• [Cosa fare]
[1] Per ciascuna affermazione indica se concorda con il testo su Locke, rispondendo sì o no e riportando le parole del testo che lo decidono: (a) l'esistenza dell'Io è certa per intuizione; (b) possiamo conoscere la vera natura delle sostanze; (c) la parola "uomo" corrisponde a una sostanza reale.
[2] Traduci in inglese questa frase del testo su Locke: «Lo stesso vale per il linguaggio: le parole non coincidono con le cose.»

• [Testo fornito]
%%
Questo processo ci permette di costruire concetti astratti e formulare giudizi sulla realtà.

Certezze e limiti della conoscenza

Locke riconosce che non tutto ciò che l’uomo pensa corrisponde necessariamente alla realtà. Esistono però due conoscenze certe:
  • L’Io – L’esistenza della propria soggettività è certa per intuizione, perché ognuno è consapevole della propria esistenza (similmente a Cartesio con il Cogito).
  • Dio – La sua esistenza può essere dimostrata attraverso una concatenazione induttiva, ovvero partendo dall’esperienza del mondo e risalendo a una causa prima.
Tuttavia, la conoscenza umana ha limiti ben precisi. In particolare, Locke sostiene che non possiamo conoscere la vera natura delle sostanze. Quello che chiamiamo "sostanza" è solo una costruzione linguistica: non conosciamo realmente l’essenza delle cose, ma solo le loro qualità percepibili.
Locke è profondamente critico nei confronti dell'idea di sostanza. Secondo la tradizione aristotelica e scolastica, la sostanza è ciò che sta alla base delle qualità sensibili di un oggetto. Tuttavia, per Locke, noi non percepiamo mai la sostanza in sé, ma solo insiemi di qualità (colore, forma, odore, ecc.). La sostanza diventa quindi un concetto oscuro e inaccessibile.
Lo stesso vale per il linguaggio: le parole non coincidono con le cose. Ad esempio, il termine uomo è un concetto universale, ma non corrisponde a nessuna sostanza reale. È solo una convenzione linguistica per riferirsi a un insieme di caratteristiche comuni.
%%
• [Materiale fornito]
%%
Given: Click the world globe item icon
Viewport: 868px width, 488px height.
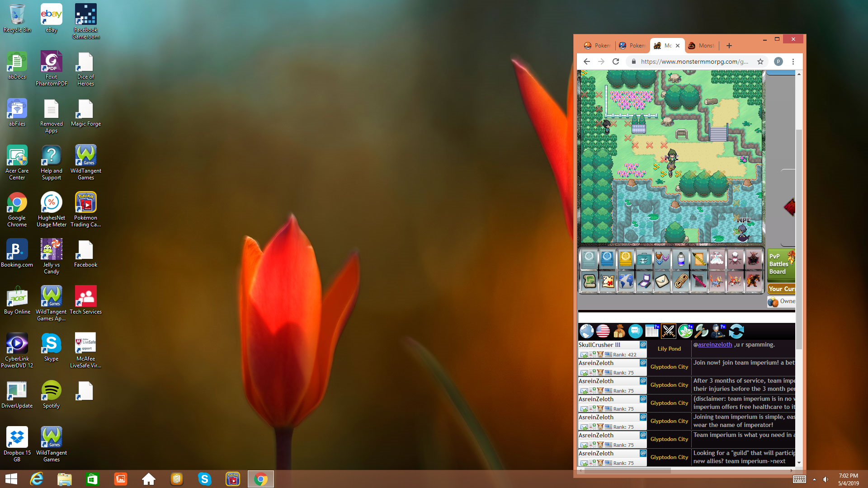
%%
• [Soluzioni]
[1]
(a) Sì: «L’esistenza della propria soggettività è certa per intuizione»
(b) No: «non possiamo conoscere la vera natura delle sostanze»
(c) No: «ma non corrisponde a nessuna sostanza reale»

[2] The same holds for language: words do not coincide with things.